As some markers of where it’s sitting as a business, however, a spokesperson says that the platform is used by eight of the top 10 clinical diagnostics companies and seven of the world’s biggest pharmaceutical companies, which use 10 million core processing hours each month and store 28 petabytes of data, a figure that has grown 70% annually in the last four years.

It has also inked some very notable partners. They include Regeneron Genetics Centre, which is using the DNAnexus interface to query data from the UK Biobank — an academic-run data trove based on genomic and clinical data from some 500,000 volunteer participants.

And it is working with government groups like the Food and Drug Administration to help it run a database it uses to collaborate and work with other organizations to help track genomic variation, an essential component of DNA-based medical research.

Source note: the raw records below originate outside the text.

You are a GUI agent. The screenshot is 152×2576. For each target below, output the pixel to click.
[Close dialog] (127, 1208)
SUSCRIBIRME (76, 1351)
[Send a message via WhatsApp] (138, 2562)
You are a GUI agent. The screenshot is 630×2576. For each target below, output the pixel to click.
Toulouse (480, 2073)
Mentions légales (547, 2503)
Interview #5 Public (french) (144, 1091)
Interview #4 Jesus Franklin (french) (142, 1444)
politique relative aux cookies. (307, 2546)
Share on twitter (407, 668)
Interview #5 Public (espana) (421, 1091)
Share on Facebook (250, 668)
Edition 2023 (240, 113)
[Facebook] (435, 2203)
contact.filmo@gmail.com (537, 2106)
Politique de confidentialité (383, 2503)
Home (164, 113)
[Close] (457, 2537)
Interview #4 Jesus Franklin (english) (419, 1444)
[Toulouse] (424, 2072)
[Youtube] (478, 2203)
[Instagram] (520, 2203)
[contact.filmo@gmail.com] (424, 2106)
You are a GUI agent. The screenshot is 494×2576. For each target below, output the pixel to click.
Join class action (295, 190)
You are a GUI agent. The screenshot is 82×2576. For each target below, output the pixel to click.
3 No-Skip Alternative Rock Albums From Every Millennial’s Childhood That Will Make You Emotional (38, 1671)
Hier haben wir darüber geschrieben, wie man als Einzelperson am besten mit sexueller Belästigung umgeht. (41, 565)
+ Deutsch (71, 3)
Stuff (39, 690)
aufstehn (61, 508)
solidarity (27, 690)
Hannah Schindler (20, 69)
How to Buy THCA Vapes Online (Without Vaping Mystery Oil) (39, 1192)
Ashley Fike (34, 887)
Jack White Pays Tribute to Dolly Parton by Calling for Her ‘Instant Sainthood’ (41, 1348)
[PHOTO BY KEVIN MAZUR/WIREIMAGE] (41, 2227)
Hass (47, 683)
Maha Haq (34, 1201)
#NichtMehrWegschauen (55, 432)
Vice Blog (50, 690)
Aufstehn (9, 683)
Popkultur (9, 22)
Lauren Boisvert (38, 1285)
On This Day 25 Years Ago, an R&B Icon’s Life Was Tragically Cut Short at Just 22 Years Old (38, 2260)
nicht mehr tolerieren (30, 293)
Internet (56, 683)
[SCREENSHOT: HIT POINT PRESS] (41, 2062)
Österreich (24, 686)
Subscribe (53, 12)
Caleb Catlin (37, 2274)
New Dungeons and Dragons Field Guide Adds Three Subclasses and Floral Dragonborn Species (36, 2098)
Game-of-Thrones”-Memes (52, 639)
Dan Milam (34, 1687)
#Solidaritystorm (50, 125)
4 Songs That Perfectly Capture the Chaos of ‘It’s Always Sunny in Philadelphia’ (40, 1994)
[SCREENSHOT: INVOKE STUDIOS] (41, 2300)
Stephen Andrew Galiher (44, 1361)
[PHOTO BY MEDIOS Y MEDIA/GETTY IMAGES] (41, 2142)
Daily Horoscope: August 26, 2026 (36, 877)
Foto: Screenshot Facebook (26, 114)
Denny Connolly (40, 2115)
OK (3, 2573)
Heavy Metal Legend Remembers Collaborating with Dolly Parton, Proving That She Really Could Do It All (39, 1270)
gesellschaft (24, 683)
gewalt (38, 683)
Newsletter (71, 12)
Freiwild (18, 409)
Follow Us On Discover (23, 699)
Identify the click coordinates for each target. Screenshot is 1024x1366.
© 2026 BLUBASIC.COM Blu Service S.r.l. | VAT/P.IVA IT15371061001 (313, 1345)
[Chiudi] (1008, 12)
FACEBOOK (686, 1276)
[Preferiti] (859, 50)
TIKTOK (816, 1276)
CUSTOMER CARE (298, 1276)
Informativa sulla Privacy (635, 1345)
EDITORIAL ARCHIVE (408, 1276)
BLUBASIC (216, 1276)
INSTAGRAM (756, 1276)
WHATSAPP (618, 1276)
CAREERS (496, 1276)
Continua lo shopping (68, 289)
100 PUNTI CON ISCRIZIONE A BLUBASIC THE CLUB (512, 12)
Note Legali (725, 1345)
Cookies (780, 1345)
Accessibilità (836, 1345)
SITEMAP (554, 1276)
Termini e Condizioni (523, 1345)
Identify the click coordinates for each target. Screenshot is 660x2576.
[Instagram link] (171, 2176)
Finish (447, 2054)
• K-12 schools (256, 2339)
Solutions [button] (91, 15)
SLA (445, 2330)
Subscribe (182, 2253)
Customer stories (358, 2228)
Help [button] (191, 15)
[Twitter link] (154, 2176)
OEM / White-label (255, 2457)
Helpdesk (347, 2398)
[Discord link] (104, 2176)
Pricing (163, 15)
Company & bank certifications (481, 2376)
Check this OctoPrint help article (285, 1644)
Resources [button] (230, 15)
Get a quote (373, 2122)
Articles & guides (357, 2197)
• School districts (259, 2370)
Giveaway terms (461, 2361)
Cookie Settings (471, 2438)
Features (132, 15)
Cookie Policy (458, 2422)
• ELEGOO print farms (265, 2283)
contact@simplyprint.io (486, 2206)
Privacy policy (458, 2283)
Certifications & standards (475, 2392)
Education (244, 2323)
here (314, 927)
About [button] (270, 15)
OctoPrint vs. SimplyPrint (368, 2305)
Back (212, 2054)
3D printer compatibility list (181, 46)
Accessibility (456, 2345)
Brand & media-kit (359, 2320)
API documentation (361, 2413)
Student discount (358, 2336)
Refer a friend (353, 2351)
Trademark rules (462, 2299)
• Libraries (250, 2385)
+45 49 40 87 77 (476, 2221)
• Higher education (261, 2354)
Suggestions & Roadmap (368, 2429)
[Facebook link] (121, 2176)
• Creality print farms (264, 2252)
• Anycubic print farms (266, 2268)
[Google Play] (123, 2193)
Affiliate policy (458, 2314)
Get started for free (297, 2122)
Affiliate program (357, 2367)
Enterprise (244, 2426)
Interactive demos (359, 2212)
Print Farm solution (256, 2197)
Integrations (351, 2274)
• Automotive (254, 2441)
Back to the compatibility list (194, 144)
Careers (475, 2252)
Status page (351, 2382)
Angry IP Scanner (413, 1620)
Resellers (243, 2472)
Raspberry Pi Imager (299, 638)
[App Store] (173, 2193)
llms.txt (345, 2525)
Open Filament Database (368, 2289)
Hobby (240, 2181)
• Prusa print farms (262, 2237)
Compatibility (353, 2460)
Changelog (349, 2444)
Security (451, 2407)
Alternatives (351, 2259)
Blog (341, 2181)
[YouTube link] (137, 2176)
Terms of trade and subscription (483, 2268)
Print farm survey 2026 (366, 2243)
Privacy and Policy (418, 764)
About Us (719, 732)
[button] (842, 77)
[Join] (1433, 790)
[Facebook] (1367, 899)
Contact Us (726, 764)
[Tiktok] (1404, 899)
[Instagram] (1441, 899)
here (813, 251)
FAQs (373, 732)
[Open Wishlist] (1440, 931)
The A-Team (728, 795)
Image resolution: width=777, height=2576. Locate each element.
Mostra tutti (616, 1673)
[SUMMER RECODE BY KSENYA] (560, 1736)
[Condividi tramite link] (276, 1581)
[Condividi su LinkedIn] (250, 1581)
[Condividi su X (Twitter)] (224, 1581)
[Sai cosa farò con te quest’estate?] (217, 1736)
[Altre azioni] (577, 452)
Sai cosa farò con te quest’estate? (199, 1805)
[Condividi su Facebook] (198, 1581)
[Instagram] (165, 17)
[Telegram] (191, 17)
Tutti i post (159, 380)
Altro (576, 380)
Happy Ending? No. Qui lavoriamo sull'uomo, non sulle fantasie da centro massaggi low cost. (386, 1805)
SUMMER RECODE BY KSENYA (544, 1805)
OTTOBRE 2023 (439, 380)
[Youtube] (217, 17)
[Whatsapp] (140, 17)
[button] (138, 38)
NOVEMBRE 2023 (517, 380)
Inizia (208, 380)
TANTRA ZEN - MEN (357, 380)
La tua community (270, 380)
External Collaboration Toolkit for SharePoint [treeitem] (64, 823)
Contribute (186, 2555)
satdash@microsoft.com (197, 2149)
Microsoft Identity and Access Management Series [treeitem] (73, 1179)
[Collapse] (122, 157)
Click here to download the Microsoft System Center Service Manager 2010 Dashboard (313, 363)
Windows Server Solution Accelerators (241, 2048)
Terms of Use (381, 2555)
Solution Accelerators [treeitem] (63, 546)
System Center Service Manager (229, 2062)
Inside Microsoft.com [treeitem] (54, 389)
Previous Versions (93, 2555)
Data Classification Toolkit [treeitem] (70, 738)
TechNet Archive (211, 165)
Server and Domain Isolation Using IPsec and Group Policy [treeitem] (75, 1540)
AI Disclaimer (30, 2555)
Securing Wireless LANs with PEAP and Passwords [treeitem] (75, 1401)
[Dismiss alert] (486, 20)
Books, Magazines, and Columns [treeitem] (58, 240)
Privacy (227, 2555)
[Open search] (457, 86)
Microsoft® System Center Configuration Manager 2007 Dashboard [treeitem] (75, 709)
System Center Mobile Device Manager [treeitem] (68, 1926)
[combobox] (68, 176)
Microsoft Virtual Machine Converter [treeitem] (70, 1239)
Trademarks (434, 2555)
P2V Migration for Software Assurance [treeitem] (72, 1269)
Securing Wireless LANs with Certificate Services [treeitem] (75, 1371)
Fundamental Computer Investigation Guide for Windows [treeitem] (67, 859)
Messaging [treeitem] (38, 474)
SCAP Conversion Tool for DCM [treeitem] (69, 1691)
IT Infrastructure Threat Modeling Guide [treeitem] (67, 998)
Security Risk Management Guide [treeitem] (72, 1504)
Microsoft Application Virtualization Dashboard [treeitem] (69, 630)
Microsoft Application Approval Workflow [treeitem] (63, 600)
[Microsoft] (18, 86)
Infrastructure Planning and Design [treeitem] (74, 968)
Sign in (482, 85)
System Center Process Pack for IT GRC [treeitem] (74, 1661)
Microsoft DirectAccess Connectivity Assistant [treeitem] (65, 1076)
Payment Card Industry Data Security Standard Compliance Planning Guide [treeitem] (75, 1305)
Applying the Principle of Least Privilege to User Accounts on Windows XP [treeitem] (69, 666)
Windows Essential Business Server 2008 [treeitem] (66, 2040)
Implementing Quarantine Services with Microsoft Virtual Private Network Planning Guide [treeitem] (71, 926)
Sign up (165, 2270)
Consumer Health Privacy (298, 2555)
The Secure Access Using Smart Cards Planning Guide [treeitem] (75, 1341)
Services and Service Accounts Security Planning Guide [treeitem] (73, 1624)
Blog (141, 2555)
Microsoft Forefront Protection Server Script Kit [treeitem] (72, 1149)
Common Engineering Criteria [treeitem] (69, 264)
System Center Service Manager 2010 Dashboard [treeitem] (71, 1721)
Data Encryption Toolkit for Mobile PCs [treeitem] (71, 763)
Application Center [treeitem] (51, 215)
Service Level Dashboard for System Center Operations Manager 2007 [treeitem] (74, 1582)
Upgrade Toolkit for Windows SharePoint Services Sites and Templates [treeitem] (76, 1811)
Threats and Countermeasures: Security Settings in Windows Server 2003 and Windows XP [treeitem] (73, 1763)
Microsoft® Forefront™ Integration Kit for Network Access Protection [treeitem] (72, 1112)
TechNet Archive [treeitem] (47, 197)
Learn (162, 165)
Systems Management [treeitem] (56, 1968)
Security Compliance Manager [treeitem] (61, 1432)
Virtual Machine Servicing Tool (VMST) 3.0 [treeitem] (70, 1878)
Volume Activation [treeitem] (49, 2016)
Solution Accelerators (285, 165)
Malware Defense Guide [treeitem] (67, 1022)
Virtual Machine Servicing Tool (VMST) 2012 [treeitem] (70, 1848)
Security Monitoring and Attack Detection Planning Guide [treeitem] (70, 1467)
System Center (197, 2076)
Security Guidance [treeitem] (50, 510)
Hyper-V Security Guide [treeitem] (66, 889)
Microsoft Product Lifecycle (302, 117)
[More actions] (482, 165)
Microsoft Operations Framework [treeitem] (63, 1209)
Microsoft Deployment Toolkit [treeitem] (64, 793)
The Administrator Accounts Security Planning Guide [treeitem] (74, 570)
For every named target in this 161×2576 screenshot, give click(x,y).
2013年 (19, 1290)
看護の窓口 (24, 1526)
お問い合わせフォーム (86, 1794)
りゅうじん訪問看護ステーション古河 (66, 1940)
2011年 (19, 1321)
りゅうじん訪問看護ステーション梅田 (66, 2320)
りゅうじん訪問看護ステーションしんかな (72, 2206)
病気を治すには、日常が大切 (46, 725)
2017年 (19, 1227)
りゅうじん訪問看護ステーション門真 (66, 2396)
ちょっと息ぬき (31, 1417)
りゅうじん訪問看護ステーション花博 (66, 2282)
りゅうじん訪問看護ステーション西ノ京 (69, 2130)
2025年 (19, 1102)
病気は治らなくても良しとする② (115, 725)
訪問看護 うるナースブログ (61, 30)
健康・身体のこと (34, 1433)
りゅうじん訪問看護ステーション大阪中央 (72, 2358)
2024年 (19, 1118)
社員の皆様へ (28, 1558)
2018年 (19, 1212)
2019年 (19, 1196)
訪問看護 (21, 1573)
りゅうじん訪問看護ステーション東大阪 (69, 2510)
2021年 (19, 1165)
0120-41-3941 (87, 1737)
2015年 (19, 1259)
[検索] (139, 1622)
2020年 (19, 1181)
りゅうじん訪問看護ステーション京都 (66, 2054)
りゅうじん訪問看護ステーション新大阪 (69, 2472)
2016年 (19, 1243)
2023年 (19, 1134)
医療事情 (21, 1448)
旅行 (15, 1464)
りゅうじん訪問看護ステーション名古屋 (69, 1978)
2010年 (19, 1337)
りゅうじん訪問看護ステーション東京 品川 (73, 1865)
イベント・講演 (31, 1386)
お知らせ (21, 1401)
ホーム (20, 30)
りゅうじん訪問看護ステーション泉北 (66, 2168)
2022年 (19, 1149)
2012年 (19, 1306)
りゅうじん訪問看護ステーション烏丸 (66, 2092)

It’s been a rocky road for DNA and how it’s viewed by consumers in recent years. Once held up as a kind of Rosetta Stone to answer all the inscrutable questions we’ve ever had about how our bodies work, where we come from and who really did it, companies that offer DNA data to average people have more recently been in the spotlight over questions of ethics and data privacy. As a business, it also seems like some of the more prominent names in the space have found interest in the area waning.

DNAnexus sits adjacent but also quite separate from those currents. The company definitely got its start around the time that others like 23andMe were popularising the idea of democratising DNA information, but it has always had its roots in the more arcane but also more serious side of the DNA business and its challenges: how best to wrangle and query what are essentially very large and unwieldy datasets in order to glean actionable insights.

It’s also more than just about DNA, working with other large and often unstructured clinical data sets to help others in the field use the data more intelligently and with the correct privacy compliance in place (which is another kind of “intelligent” use of data), part of a bigger trend to develop medicines that are more attuned to individuals rather than one-size-fits-all solutions that often miss the mark, particularly in complex pathology, such as cancer care. Tapping into AI to build out therapies, it is one of the more cutting-edge, but also lucrative, areas in medicine today.

“The Precision Medicine market is poised to exceed $119 billion by 2026. Many pharmaceutical companies and medical centers are adopting strategies rooted in human genetics because evidence shows that the odds of a drug’s clinical success doubles if associated with specific biomarkers,” said Michael Rubin, MD, PhD, founder and CEO of Northpond Ventures, in a statement. “Providing the ecosystem with a tool to analyze and gain insights from all these massive datasets is a difficult undertaking. DNAnexus has a proven product that scales.”